Friday, July 31, 2009

India to get 12 EH/AW-101 helicopters

The multi-million dollar deal to procure the 12 EH/AW-101 helicopters, manufactured by Italian aviation major AgustaWestland, is in the concluding stages now, say defence ministry sources. "The Cabinet Committee on Security will have to give the final nod before the contract is inked," said a source. This will be the third major deal in recent years to ensure Indian netas and other VVIPs can travel in fully-secure comfort in and around the country. First, the Rs 727-crore deal for five mid-size Embraer 135BJ Legacy jets was inked in September 2003. Then, the 937-crore contract for three Boeing Business Jets (BBJs), with advanced self-protection suites to guard against missiles and other threats, was signed in October 2005. With the Legacy jets and BBJs already inducted, the VVIPs will also get the 12 helicopters to travel around in style. This, incidentally, comes at a time when the upgrade of the US presidential helicopter fleet is embroiled in a funding controversy.
Though not as high-tech as Barack Obama's "Marine One", the call sign of the US Marine Corps helicopter which ferries the US President, the Indian EH-101 helicopters will have self-defence systems like missile-approach warners, chaff and flare dispensers and directed infra-red electronic counter-measures to protect the VVIPs on board. The new helicopters will replace ageing Russian-origin Mi-8s and Mi-17s being operated by IAF's elite Communication Squadron, which ferries around the President and PM, just like the Legacy jets have replaced the old HS-748 Avros and the BBJs the two 737-200 aircraft bought in 1983. The AW-101 helicopters were pitted against the American Sikorsky's S-92 Superhawks during field trials held last year, overseen by both IAF and SPG.

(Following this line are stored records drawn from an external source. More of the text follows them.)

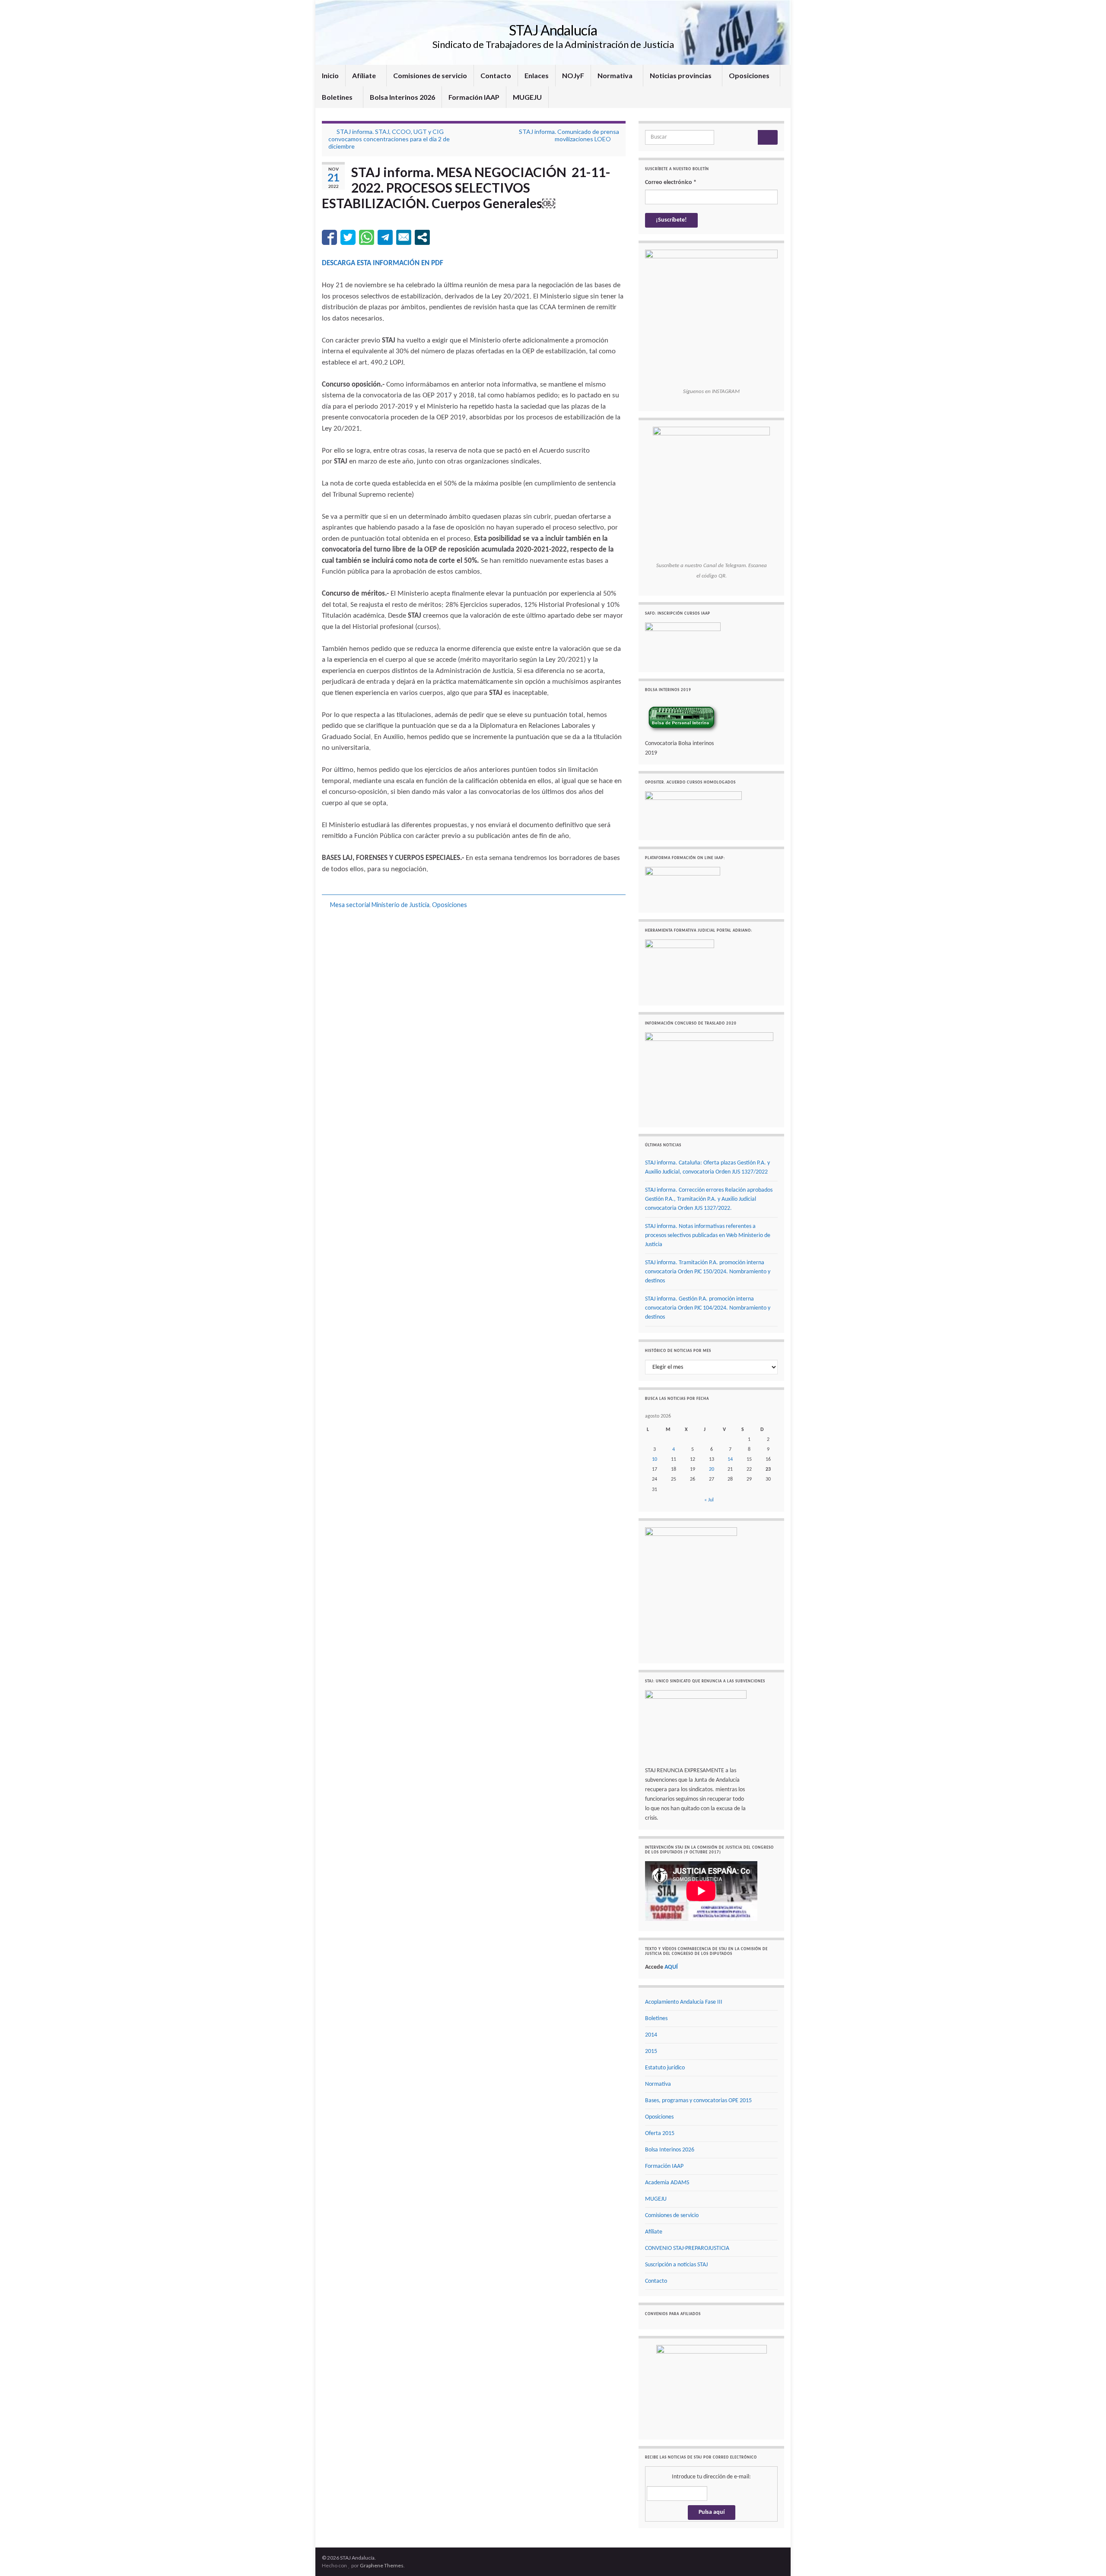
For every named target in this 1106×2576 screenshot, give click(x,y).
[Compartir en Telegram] (385, 237)
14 (730, 1459)
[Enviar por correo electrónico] (403, 237)
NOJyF (573, 75)
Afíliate (364, 75)
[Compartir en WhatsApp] (366, 237)
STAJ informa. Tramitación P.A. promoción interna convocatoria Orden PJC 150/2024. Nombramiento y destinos (707, 1271)
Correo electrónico (670, 182)
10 (654, 1459)
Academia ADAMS (667, 2182)
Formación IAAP (473, 97)
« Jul (709, 1500)
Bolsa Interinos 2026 (402, 97)
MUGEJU (527, 97)
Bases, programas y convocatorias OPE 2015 (698, 2100)
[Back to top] (1086, 2556)
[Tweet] (348, 237)
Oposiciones (750, 75)
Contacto (495, 75)
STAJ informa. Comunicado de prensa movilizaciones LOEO (569, 135)
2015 (651, 2051)
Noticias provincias (681, 75)
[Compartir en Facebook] (329, 237)
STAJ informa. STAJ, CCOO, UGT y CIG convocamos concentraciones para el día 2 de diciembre (389, 139)
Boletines (338, 97)
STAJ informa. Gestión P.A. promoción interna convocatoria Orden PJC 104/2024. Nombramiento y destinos (707, 1308)
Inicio (330, 75)
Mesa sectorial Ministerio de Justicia (379, 904)
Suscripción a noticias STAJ (676, 2265)
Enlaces (536, 75)
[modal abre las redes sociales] (422, 237)
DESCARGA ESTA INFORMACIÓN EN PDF (382, 263)
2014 (651, 2035)
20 (711, 1469)
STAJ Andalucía (553, 30)
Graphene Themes (382, 2565)
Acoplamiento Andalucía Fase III (683, 2002)
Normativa (615, 75)
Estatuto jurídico (665, 2068)
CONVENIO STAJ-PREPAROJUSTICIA (687, 2248)
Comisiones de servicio (430, 75)
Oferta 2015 (659, 2133)
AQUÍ (671, 1967)
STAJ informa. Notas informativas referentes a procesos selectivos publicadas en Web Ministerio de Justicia (707, 1235)
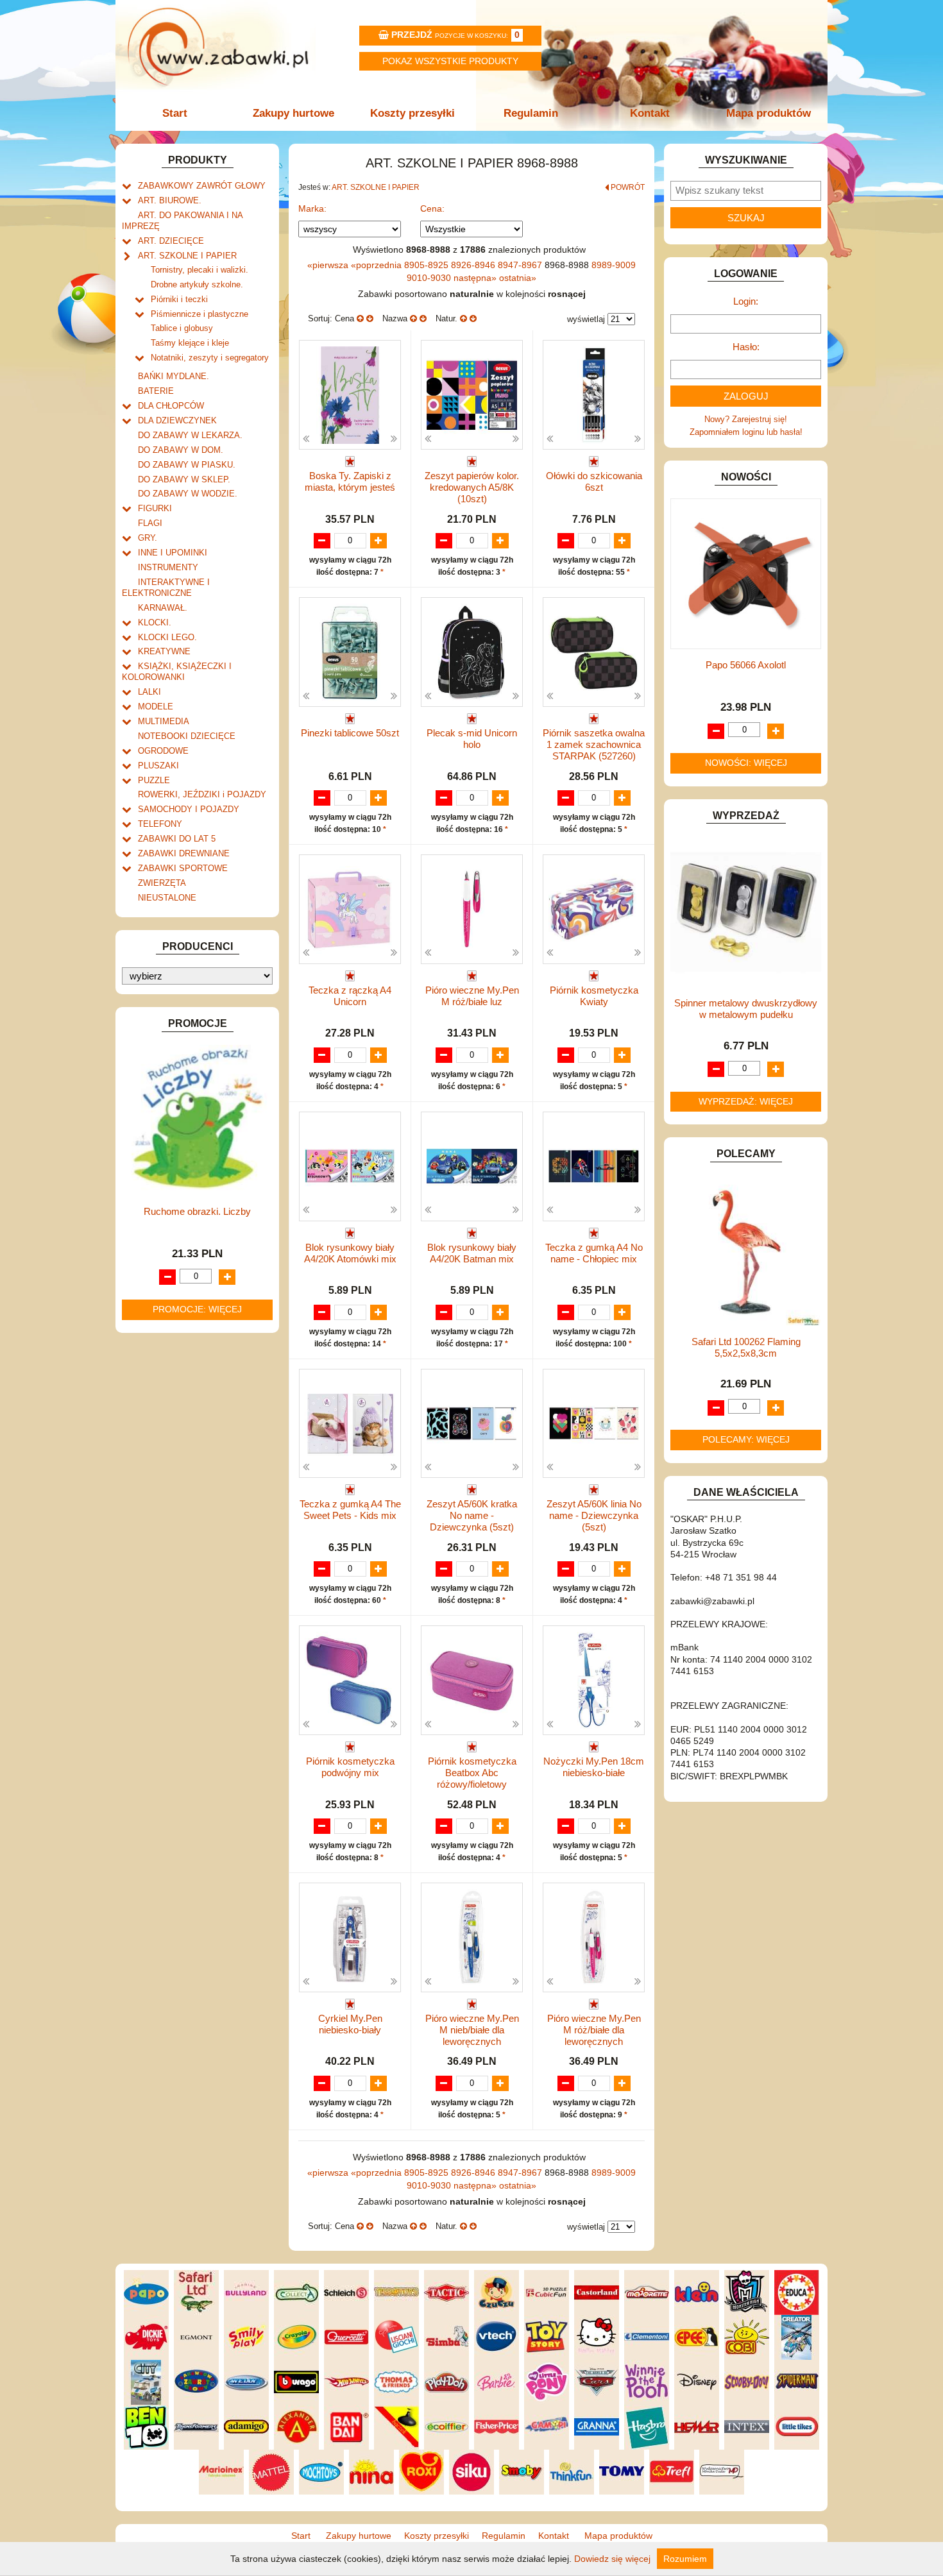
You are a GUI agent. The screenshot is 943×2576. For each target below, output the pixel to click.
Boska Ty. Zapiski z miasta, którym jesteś (350, 481)
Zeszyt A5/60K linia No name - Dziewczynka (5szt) (594, 1515)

The AW-101, which can carry around 40 combat troops but will ferry 10 passengers in the VVIP configuration, and has three engines for better power and safety, was found more suitable. One particular SPG requirement was that the helicopters have "a high tail boom'' since it would allow the VVIP cars to come right next to the rear exit staircase and not "expose'' the protected persons to a threat from anyone in the vicinity. Moreover, the AW-101 was found to be a rugged helicopter, with crashworthy and damage-tolerant features, capable of hovering even in winds over 80 kmph. "We also wanted a helicopter with a service-ceiling of over 4.5 km and capable of operating at night,'' said an official.